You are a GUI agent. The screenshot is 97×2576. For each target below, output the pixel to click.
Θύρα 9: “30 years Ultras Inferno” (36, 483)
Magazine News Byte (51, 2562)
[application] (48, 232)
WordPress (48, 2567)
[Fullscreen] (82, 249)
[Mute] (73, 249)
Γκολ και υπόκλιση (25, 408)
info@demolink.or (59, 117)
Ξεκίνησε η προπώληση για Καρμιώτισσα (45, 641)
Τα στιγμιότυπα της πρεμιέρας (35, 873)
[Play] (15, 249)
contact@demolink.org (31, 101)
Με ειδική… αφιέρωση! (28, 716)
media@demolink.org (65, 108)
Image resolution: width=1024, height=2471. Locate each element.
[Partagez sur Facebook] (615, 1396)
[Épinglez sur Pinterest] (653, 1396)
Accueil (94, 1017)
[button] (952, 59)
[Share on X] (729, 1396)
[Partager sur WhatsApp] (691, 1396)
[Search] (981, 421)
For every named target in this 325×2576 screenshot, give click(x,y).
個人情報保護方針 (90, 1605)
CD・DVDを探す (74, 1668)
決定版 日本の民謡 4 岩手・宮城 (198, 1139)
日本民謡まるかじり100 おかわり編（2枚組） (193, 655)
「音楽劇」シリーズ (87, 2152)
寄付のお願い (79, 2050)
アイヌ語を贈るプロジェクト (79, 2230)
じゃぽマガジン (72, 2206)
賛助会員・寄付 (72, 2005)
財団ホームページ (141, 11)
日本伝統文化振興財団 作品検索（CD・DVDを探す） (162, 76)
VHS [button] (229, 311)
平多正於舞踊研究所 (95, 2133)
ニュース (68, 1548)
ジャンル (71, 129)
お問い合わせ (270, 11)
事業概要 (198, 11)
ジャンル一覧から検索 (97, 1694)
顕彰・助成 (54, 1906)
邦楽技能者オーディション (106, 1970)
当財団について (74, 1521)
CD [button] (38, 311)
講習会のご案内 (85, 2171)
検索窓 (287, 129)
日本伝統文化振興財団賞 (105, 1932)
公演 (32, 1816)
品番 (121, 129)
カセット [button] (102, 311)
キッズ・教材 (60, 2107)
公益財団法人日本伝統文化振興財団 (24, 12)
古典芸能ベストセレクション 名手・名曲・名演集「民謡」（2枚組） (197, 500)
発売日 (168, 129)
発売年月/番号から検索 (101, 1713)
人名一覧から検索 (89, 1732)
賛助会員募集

- REQUIREMENT
Search the records for the string "DVDを探す" and return every line in which it occurs.

- REPLY
CD・DVDを探す (74, 1668)
日本伝統文化振興財団 作品検索（CD・DVDを探す） (162, 76)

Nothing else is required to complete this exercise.